Date 10th April 2014
Society Leighton Buzzard Drama Group
Venue Leighton Buzzard Theatre
Type of Production Play
Director Jo Taylor

Report

Author: Nova Horley

A gripping play, acted out in a very good set that was striking and well-configured.  I particularly liked the nicely positioned and lit insignia above the Judge’s chair, it gave the whole set a certain gravitas that suited the play.

It seemed a little strange that we, the audience, were treated as the jury, but it made me feel an integral part of the proceedings, and I found I was paying even more attention than usual, just in case I missed a vital clue!

The introductory music was good, it really set the feel of a courtroom and the serious charge that was being levied against the defendant.

I thought that overall the female cast members outdid the male members – there was some very good and believable characterisations from the two main protagonists.

We had Olivia Davies as the very acutely aware prosecutor, she gave great depth and feeling to her part, twisting and turning and trying to confuse the defendant and get to the truth.  I was very impressed with the reality she injected into Margaret Caseley QC, an excellent portrayal.

Emma Stone played Jean Highwood, wife of the defendant, who it eventually turned out was the guilty party – a very well-studied character, that Emma maintained throughout – giving us good contrasts in Jean’s feelings, which lightened the ambience, as it was necessarily a rather solid and dour piece, so it was good to have the two females really lifting it.

The Judge was a nice part for Ann Kempster to play – there were wry asides, and very forceful bringing to order for the defendant and also the prosecutor.
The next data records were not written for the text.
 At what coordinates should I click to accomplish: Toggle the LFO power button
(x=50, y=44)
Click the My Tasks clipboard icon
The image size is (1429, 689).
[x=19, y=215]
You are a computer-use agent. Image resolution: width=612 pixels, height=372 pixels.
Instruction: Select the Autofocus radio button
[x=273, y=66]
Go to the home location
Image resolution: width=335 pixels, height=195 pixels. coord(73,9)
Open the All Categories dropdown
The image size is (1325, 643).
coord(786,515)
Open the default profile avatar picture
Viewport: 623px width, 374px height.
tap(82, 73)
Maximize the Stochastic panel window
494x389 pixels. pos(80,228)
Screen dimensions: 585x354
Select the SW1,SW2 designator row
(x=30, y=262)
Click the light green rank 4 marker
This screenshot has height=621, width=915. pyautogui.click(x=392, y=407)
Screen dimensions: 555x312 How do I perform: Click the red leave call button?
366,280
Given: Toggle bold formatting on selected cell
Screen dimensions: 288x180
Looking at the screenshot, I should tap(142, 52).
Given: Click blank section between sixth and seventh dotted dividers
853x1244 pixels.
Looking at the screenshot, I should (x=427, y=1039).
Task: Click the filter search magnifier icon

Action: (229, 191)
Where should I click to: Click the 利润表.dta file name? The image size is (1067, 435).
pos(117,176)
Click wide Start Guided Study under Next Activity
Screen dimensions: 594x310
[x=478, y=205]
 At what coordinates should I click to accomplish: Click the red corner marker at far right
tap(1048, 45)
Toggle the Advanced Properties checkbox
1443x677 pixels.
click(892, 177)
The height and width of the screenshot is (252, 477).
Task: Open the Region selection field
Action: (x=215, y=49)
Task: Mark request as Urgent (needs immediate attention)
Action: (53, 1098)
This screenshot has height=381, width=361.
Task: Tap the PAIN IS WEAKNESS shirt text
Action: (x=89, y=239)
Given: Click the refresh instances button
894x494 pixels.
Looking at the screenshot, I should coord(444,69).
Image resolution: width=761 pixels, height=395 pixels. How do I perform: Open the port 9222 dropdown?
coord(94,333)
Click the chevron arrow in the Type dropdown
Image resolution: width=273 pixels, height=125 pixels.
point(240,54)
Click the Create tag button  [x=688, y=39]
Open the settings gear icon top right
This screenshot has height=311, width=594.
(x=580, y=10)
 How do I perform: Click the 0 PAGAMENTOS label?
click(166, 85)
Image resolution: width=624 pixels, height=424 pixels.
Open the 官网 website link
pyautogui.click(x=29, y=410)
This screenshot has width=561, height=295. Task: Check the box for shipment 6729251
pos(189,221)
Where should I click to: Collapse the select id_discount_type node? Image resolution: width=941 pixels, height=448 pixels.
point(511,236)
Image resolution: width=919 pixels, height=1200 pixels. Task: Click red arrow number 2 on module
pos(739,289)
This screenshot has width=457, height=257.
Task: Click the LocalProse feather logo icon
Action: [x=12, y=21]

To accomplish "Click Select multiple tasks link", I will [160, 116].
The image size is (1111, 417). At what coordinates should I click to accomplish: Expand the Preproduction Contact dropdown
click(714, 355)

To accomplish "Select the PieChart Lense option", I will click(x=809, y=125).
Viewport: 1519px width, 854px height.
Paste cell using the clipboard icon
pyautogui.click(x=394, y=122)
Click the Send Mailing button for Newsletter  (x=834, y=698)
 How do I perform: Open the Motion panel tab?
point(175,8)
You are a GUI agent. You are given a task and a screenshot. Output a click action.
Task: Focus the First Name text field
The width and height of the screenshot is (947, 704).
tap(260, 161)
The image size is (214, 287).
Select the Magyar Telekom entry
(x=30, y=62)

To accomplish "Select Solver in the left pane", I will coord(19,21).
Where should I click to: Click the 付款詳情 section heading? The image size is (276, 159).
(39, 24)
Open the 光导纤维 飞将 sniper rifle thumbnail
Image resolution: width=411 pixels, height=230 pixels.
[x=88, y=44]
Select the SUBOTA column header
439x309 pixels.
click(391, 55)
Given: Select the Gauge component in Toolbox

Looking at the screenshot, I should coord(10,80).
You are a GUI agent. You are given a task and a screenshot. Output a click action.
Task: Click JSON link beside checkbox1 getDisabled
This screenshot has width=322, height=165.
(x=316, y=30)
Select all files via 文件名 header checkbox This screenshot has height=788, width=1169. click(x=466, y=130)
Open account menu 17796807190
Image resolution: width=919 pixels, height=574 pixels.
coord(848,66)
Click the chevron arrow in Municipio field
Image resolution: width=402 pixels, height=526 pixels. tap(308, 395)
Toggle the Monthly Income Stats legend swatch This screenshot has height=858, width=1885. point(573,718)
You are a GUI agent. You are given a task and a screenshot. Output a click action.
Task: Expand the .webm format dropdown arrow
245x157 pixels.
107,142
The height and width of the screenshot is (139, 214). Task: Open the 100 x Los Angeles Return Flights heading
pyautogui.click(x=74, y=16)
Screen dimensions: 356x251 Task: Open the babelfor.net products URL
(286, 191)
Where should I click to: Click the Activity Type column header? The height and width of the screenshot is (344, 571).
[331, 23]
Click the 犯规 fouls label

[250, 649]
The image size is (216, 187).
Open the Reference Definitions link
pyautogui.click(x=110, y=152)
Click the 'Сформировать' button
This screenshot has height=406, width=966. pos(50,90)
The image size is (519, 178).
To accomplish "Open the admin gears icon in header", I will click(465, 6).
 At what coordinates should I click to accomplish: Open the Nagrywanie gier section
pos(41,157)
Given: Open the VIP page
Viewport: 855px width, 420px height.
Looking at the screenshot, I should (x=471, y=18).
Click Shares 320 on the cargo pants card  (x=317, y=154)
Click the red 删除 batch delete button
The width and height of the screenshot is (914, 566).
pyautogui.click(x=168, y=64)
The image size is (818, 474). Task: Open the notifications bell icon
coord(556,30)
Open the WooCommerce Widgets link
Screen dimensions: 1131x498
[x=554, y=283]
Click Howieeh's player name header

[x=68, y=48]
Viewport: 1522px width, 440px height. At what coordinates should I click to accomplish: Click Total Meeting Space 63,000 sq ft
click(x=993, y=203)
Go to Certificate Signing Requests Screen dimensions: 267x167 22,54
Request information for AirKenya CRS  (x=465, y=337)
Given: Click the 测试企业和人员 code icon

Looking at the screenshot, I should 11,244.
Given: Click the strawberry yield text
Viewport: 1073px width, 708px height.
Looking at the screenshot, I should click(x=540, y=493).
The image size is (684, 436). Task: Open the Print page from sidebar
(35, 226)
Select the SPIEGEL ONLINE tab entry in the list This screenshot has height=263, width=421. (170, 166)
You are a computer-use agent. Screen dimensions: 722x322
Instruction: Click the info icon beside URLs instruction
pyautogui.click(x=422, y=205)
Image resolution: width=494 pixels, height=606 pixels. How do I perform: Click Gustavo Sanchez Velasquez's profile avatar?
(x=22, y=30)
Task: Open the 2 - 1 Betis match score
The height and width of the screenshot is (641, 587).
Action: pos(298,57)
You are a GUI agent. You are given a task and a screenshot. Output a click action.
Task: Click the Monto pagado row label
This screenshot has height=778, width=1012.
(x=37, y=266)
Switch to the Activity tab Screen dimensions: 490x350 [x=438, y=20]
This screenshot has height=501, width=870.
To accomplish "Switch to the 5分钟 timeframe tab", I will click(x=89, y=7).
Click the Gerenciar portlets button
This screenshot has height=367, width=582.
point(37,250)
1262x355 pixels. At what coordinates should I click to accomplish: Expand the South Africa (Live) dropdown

Ann created a different dimension to the other people in Court, which gave the play additional contrasts.

I was a little disappointed with Mark Croft as James Highwood – there appeared to be no expression from him in the first part of the evidence – I felt that even if the part called for him being in control, he would have shown some sort of emotion – which made the character rather one-dimensional.  However, as things started getting worse for him in court, Mark grew into the part, and showed us the tormented man inside the outer calmer person.  I would have liked to have seen just a tad more passion.  However, there were times when he was getting upset that the words suffered a little, and became indistinct, so we perhaps missed something important.

I thought Bob Jones created a very nice character as Jeremy Ackroyd, James solicitor, who was trying to inject some sense and understanding of the proceedings into his client.  I felt that at times he was searching for the words, which inevitably dragged the pace slightly, but I liked the way he kept Jeremy on song the whole way through, as I watch actors when they are not the centre of attention, and Bob certainly maintained his acting well throughout.

The three remaining cast members, Ben Clarke as the Policeman, giving evidence for the first time, Lorna Daggett as the Doctor giving professional evidence and Steve Martin as the Doctor who notified the death, all gave good clear evidence, without being overly confrontational or controversial.

There were a couple of places, particularly one occasion in the holding cell, when it was not clear whether the pauses were for effect or because someone had momentarily misplaced their words – I think the latter was the case, as everything dropped and it took a while to get the level up again.

The outburst from Jean at the end of Act 1, from the public gallery was very nicely achieved, and certainly startled us all.

The holding cell stage right was a good way of accommodating a separate set, and the starkness of it helped to create the feeling of despair.

The audience were discussing the verdict possibilities during the interval – which was interesting, as obviously they did not know the whole story at that point.  I enjoyed the play very much, though it lacked a little emotion and pace in some parts, but the twists and turns of the writing kept the interest going.  Excellent performances from Olivia and Emma.

I would like to thank LBDG for their hospitality, I enjoyed meeting the front of house staff and Lauren, and they looked after me very well.